Too often disappointing, sometimes one's reading truly works, in the way it worked in childhood. How often as an adult does one experience that? When I first read Hotel du Lac, at seventeen, one summer. When I read The Small House at Allington, another summer, in Rome. When I read Anthony Powell, tears smarting in my eyes in an Amsterdam hotel breakfast-room as I learned, via a throwaway remark, of poor Stringham's death.

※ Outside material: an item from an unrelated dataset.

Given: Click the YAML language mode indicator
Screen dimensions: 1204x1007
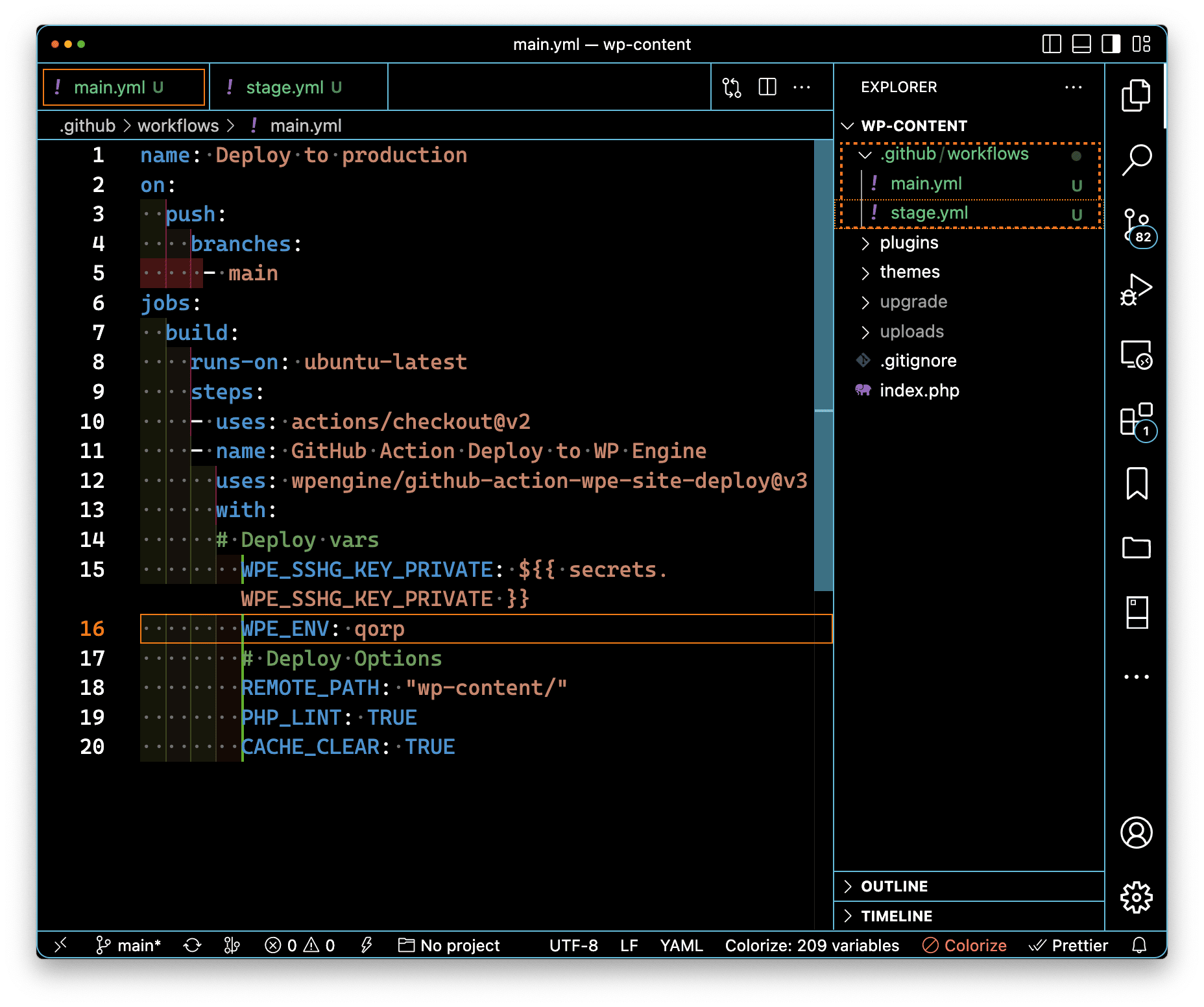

Rereading almost never matches up. Or else one identifies with new things. In Great Expectations I am cold now to the story of Pip's love for Estella. But I break down when Pip tells Magwitch, at the last, that his lost child lives and is now a lady. Or when old Pip returns to the forge to find Jo and Biddy and their own little son - and Pip sees himself: 'sitting on my own little stool looking at the fire, was - I again!'
Guilty reading can be compulsive too. I'm halfway through May at 10, Anthony Seldon's almost day-by-day account of the Theresa May premiership. It's a horror story. I wince on every page. Why would anyone with so few of the required skills put herself through the hell of being Prime Minister? It's the human details that shine through: a shattered Mrs May falling asleep during a meeting; May's too rare moments of largesse - wine and crisps from Waitrose; her unlucky encounter with a rowdy stag-party of Englishmen at a tourist spot in Estonia. Her security team feared the worst, but the revellers were delighted to meet her, and all wanted selfies.